Lets talk about the Evolution of Hadoop. Doug Cutting the creator of Hadoop(Yahoo!) and Chief Architect of Cloudera.
In the Year of 2002-2004, Doug Cutting was working with Apache in a project called Apache Lucene and Nutch, a distributed search engine that suppose to index 1 billion pages. Lucene is a search indexer and Nutch is a spider or crawler.
What does that mean ? What are the basic things of a general search engine?
A search engine basically contains of three things :
- A spider or crawler : downloads data whenever you search something over the search engine.
- Indexer : indexes to the frequently used pages. If the people are using any web site for more number of time.
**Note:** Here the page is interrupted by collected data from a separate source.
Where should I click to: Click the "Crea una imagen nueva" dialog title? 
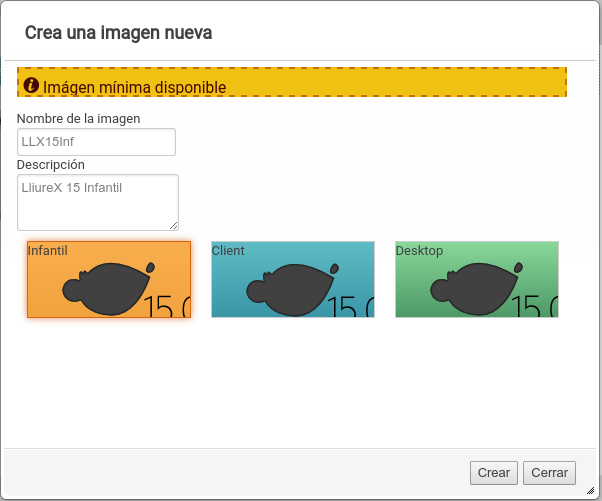118,33
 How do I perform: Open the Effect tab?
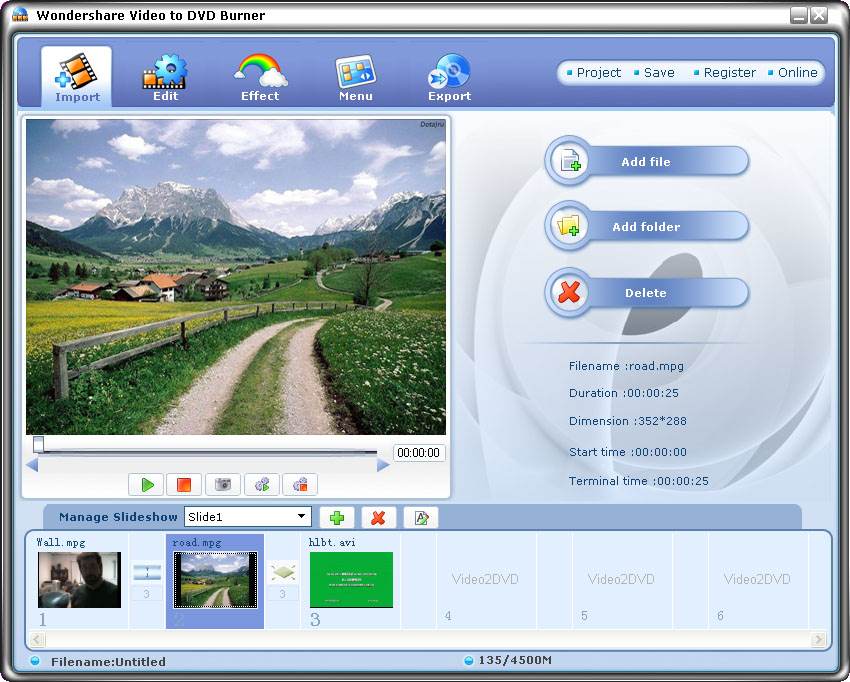click(x=260, y=78)
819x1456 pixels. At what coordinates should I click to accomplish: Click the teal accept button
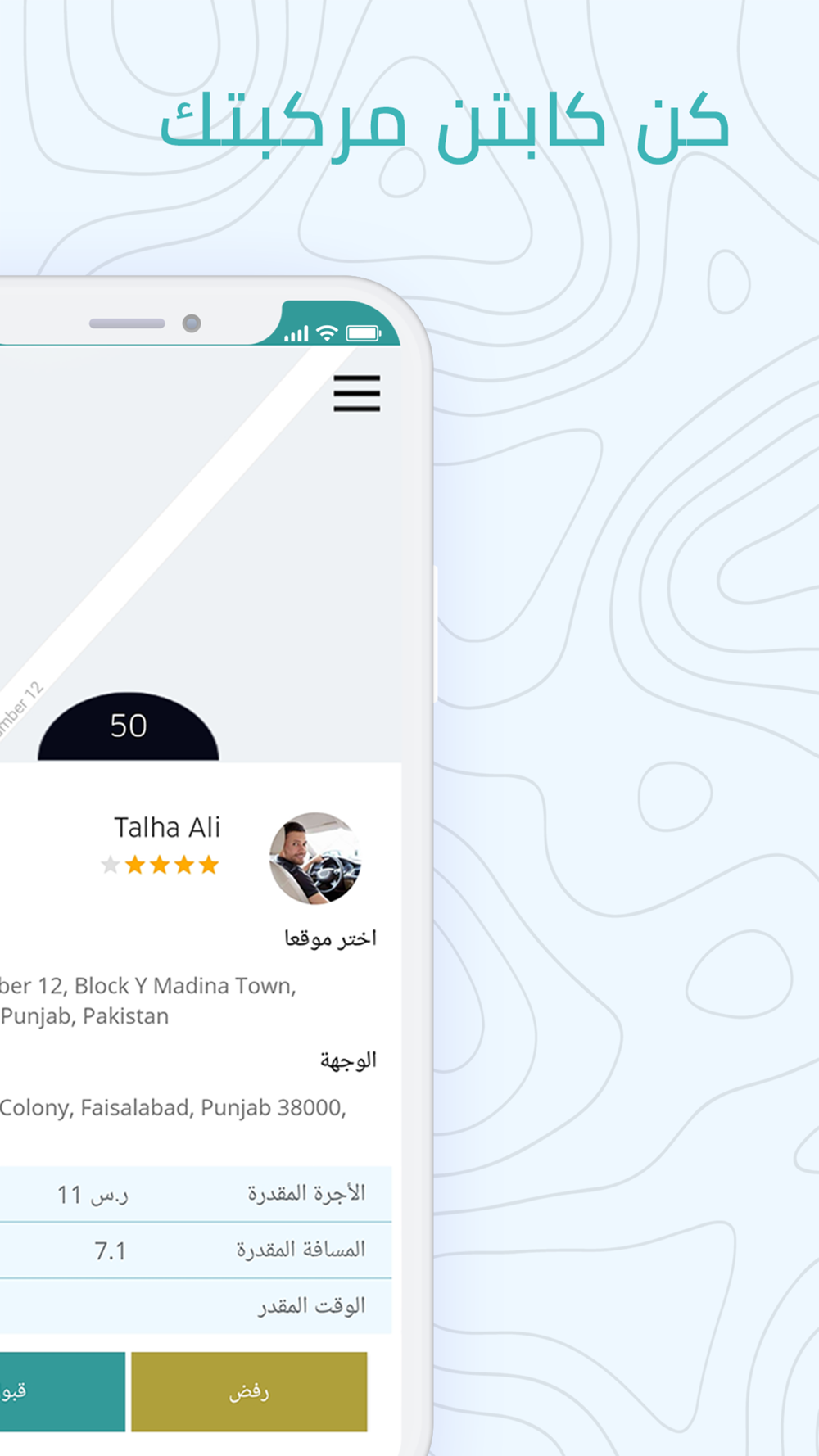[62, 1391]
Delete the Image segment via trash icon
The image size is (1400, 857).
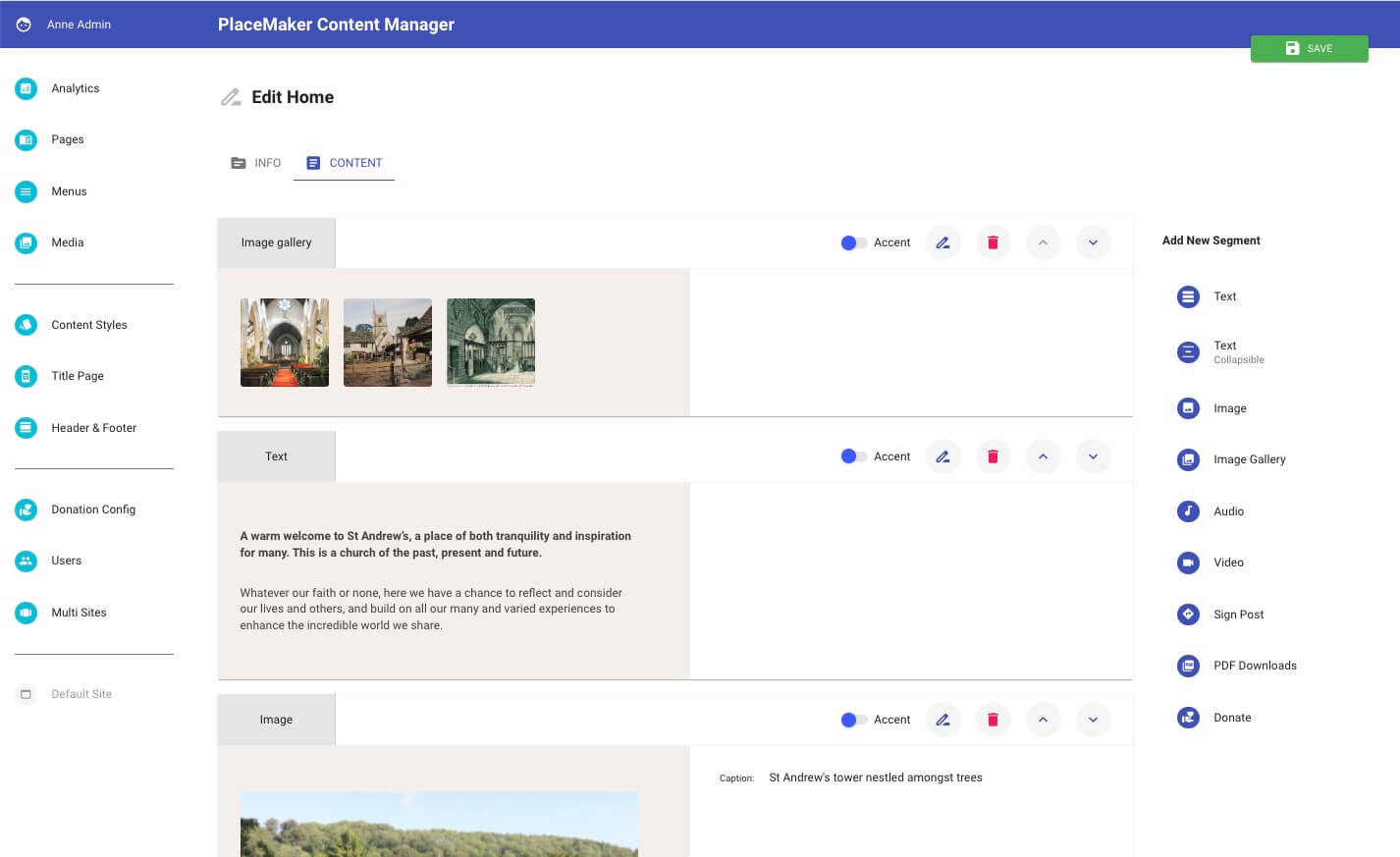tap(993, 720)
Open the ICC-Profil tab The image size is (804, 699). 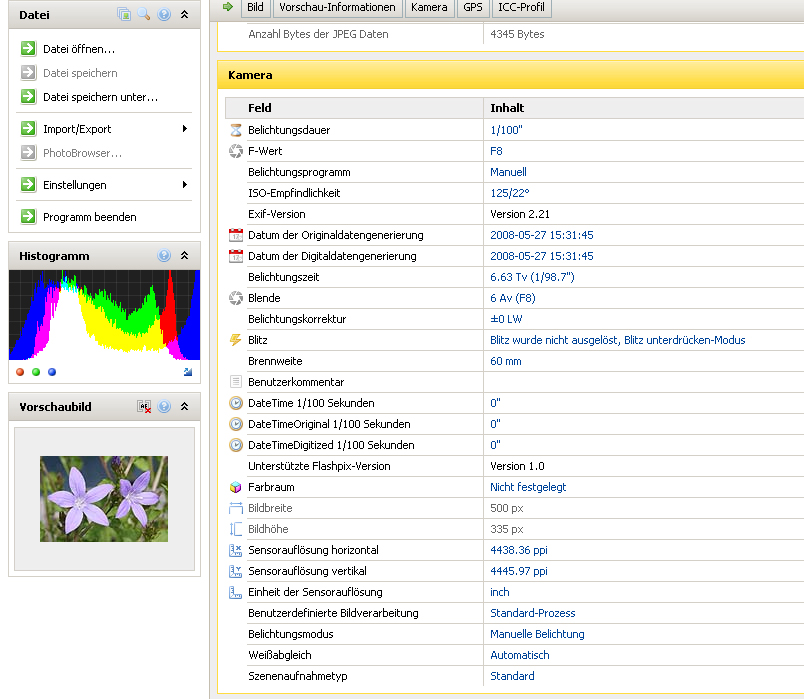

Indexer will point to that.
- Mapper : maps actual content to the screen.
In December 2004, Google Labs published a paper on the MapReduce(also called MR) algorithm. Doug Cutting found that the project he is working on is not scaling according to expectation. Then he decided to use the concept of MR for building Nutch distributed file system.
In 2006, Doug Cutting had joined Yahoo! And Yahoo had provided some dedicated team to work on a Project called Hadoop!
During 2006 – 2008, Hadoop was born out of Nutch as a Large Scale Distributed Computing platform!Which would scale upto multiple number of machines.
By the end of year 2008, Yahoo declared it had 910 node clusters. And by using those it was able to sort One Terabyte of data within 3.5 minutes. Previously it was taking at least a day to do that work.
So , we can say that Hadoop has got prominent by the Year 2008 !!!